The Victorian Trades Hall is the symbolic home of trade unionism in the state, and is associated with key events in the history of the unions, the Australian Labour Party and the country as a whole. In March 2016 we completed a conservation management plan (CMP) for the building to guide its future use and management.
Constructed in ten stages — the most significant occurring between 1876 and 1925 — the Trades Hall occupies a central Melbourne location, near the Old Gaol, RMIT University and the Eight Hour Day monument. Its fortunes ebbed and flowed with those of the unions, the foundations for which were shaped in the gold-rush era with its wealth, articulate skilled workforce and prominent citizens determined to create a democratic society.
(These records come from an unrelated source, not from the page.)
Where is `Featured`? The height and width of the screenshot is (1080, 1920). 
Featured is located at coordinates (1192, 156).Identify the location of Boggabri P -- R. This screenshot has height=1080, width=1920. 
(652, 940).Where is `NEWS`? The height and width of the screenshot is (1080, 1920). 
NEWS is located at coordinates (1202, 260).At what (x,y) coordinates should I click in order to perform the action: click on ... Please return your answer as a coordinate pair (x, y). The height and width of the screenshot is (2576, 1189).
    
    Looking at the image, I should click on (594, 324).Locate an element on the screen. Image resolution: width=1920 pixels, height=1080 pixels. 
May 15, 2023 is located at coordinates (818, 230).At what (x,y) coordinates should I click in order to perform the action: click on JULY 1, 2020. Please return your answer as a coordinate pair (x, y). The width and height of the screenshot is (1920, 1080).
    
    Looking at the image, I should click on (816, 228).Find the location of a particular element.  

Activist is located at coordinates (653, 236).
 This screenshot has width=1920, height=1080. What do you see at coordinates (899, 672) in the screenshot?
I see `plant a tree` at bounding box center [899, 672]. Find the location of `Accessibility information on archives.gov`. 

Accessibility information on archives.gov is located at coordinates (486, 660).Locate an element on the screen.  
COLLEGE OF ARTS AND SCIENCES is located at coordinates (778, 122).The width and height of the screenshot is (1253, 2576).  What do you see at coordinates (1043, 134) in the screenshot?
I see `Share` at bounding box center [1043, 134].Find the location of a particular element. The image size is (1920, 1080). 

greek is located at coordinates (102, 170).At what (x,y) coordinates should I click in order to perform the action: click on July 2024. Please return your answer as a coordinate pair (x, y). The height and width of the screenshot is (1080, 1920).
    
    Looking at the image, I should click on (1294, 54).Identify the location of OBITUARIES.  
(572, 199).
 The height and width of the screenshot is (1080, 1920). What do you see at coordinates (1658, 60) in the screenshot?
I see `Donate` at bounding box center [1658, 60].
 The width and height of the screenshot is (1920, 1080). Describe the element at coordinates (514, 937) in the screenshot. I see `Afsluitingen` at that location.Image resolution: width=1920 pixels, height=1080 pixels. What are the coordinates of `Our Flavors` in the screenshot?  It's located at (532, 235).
The CMP focuses on a series of management and planning issues that face the Victorian Trades Hall Council. These include the ongoing and future uses of the building, the need to comply with statutory requirements such as the building code, establishing conservation works priorities, and looking at the possibilities of adaptation for parts of the building and/or its development. Lovell Chen prepared a condition report in March 2016, and works began in 2017, partly funded by a government grant from the Living Heritage Program.
The CMP also reviews and further analyses the heritage values of the complex already described in existing heritage listings, including the Victorian Heritage Register. It is a key reference for Heritage Victoria in considering future works proposals and permit applications. Consideration has also been given to the potential for the Trades Hall to be of significance at a national level.